-- Material for the task --

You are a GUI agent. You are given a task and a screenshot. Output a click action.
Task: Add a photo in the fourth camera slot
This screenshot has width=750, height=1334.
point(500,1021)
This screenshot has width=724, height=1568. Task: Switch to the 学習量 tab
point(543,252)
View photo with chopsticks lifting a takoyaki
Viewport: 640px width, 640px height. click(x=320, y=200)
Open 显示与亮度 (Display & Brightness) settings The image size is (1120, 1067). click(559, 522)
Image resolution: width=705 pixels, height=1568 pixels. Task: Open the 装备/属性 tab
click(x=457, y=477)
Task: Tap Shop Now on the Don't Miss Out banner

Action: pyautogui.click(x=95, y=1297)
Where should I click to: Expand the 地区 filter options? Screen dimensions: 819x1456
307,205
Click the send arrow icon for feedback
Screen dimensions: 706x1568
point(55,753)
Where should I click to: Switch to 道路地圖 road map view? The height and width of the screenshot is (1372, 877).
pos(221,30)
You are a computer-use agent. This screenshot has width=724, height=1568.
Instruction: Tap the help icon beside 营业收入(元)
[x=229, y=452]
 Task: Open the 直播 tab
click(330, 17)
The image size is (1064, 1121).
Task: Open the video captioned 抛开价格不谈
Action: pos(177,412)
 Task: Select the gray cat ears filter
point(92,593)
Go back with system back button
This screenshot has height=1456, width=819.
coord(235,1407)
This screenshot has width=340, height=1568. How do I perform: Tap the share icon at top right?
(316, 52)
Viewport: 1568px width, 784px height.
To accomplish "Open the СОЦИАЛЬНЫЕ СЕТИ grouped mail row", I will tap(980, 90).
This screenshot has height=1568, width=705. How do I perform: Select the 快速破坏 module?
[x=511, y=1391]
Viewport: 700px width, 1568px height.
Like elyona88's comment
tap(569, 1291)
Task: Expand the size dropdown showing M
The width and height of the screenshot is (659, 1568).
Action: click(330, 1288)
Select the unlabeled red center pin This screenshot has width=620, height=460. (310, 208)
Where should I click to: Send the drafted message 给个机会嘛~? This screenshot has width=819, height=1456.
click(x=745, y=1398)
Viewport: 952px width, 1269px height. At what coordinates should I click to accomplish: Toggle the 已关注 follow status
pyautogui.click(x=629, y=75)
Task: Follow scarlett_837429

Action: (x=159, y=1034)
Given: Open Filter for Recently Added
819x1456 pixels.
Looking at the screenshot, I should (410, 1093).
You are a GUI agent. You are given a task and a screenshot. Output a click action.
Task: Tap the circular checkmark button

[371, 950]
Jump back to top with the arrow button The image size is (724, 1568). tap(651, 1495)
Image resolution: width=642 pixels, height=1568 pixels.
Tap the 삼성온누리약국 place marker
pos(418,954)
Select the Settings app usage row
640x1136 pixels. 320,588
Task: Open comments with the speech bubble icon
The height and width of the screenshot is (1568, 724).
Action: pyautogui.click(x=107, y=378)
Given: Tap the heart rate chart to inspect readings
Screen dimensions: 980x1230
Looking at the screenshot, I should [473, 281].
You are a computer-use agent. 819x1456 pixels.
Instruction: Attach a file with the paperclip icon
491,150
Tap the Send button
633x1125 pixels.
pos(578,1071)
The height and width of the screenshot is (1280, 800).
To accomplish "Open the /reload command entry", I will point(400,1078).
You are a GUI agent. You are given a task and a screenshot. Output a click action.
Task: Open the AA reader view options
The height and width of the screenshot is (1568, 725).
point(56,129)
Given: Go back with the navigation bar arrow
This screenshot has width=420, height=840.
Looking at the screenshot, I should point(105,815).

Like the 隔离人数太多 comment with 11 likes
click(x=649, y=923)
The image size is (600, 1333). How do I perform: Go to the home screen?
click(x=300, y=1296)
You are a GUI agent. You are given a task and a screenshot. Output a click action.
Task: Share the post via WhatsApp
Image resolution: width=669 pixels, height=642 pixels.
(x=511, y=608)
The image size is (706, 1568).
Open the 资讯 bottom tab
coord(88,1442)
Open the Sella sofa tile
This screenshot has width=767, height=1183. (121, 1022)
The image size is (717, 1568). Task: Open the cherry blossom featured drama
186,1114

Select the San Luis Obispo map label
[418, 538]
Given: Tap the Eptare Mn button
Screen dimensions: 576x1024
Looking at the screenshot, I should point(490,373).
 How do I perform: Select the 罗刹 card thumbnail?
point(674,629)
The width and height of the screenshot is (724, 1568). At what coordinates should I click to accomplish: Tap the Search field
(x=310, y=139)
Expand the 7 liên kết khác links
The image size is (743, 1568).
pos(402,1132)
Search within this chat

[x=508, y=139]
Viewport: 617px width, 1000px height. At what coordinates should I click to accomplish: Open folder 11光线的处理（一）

-- Exercise prompt --
Copy out all of the items above word for word, without changing anything.

-- The reply --
You are a GUI agent. You are given a task and a screenshot. Output a click action.
Task: Add a photo in the fourth camera slot
This screenshot has width=750, height=1334.
point(500,1021)
This screenshot has width=724, height=1568. Task: Switch to the 学習量 tab
point(543,252)
View photo with chopsticks lifting a takoyaki
Viewport: 640px width, 640px height. click(x=320, y=200)
Open 显示与亮度 (Display & Brightness) settings The image size is (1120, 1067). click(559, 522)
Image resolution: width=705 pixels, height=1568 pixels. Task: Open the 装备/属性 tab
click(x=457, y=477)
Task: Tap Shop Now on the Don't Miss Out banner

Action: pyautogui.click(x=95, y=1297)
Where should I click to: Expand the 地区 filter options? Screen dimensions: 819x1456
307,205
Click the send arrow icon for feedback
Screen dimensions: 706x1568
point(55,753)
Where should I click to: Switch to 道路地圖 road map view? The height and width of the screenshot is (1372, 877).
pos(221,30)
You are a computer-use agent. This screenshot has width=724, height=1568.
Instruction: Tap the help icon beside 营业收入(元)
[x=229, y=452]
 Task: Open the 直播 tab
click(330, 17)
The image size is (1064, 1121).
Task: Open the video captioned 抛开价格不谈
Action: pos(177,412)
 Task: Select the gray cat ears filter
point(92,593)
Go back with system back button
This screenshot has height=1456, width=819.
coord(235,1407)
This screenshot has width=340, height=1568. How do I perform: Tap the share icon at top right?
(316, 52)
Viewport: 1568px width, 784px height.
To accomplish "Open the СОЦИАЛЬНЫЕ СЕТИ grouped mail row", I will tap(980, 90).
This screenshot has height=1568, width=705. How do I perform: Select the 快速破坏 module?
[x=511, y=1391]
Viewport: 700px width, 1568px height.
Like elyona88's comment
tap(569, 1291)
Task: Expand the size dropdown showing M
The width and height of the screenshot is (659, 1568).
Action: click(330, 1288)
Select the unlabeled red center pin This screenshot has width=620, height=460. (310, 208)
Where should I click to: Send the drafted message 给个机会嘛~? This screenshot has width=819, height=1456.
click(x=745, y=1398)
Viewport: 952px width, 1269px height. At what coordinates should I click to accomplish: Toggle the 已关注 follow status
pyautogui.click(x=629, y=75)
Task: Follow scarlett_837429

Action: (x=159, y=1034)
Given: Open Filter for Recently Added
819x1456 pixels.
Looking at the screenshot, I should (410, 1093).
You are a GUI agent. You are given a task and a screenshot. Output a click action.
Task: Tap the circular checkmark button

[371, 950]
Jump back to top with the arrow button The image size is (724, 1568). tap(651, 1495)
Image resolution: width=642 pixels, height=1568 pixels.
Tap the 삼성온누리약국 place marker
pos(418,954)
Select the Settings app usage row
640x1136 pixels. 320,588
Task: Open comments with the speech bubble icon
The height and width of the screenshot is (1568, 724).
Action: pyautogui.click(x=107, y=378)
Given: Tap the heart rate chart to inspect readings
Screen dimensions: 980x1230
Looking at the screenshot, I should [473, 281].
You are a computer-use agent. 819x1456 pixels.
Instruction: Attach a file with the paperclip icon
491,150
Tap the Send button
633x1125 pixels.
pos(578,1071)
The height and width of the screenshot is (1280, 800).
To accomplish "Open the /reload command entry", I will point(400,1078).
You are a GUI agent. You are given a task and a screenshot. Output a click action.
Task: Open the AA reader view options
The height and width of the screenshot is (1568, 725).
point(56,129)
Given: Go back with the navigation bar arrow
This screenshot has width=420, height=840.
Looking at the screenshot, I should point(105,815).

Like the 隔离人数太多 comment with 11 likes
click(x=649, y=923)
The image size is (600, 1333). How do I perform: Go to the home screen?
click(x=300, y=1296)
You are a GUI agent. You are given a task and a screenshot. Output a click action.
Task: Share the post via WhatsApp
Image resolution: width=669 pixels, height=642 pixels.
(x=511, y=608)
The image size is (706, 1568).
Open the 资讯 bottom tab
coord(88,1442)
Open the Sella sofa tile
This screenshot has width=767, height=1183. (121, 1022)
The image size is (717, 1568). Task: Open the cherry blossom featured drama
186,1114

Select the San Luis Obispo map label
[418, 538]
Given: Tap the Eptare Mn button
Screen dimensions: 576x1024
Looking at the screenshot, I should point(490,373).
 How do I perform: Select the 罗刹 card thumbnail?
point(674,629)
The width and height of the screenshot is (724, 1568). At what coordinates should I click to accomplish: Tap the Search field
(x=310, y=139)
Expand the 7 liên kết khác links
The image size is (743, 1568).
pos(402,1132)
Search within this chat

[x=508, y=139]
Viewport: 617px width, 1000px height. At what coordinates should I click to accomplish: Open folder 11光线的处理（一）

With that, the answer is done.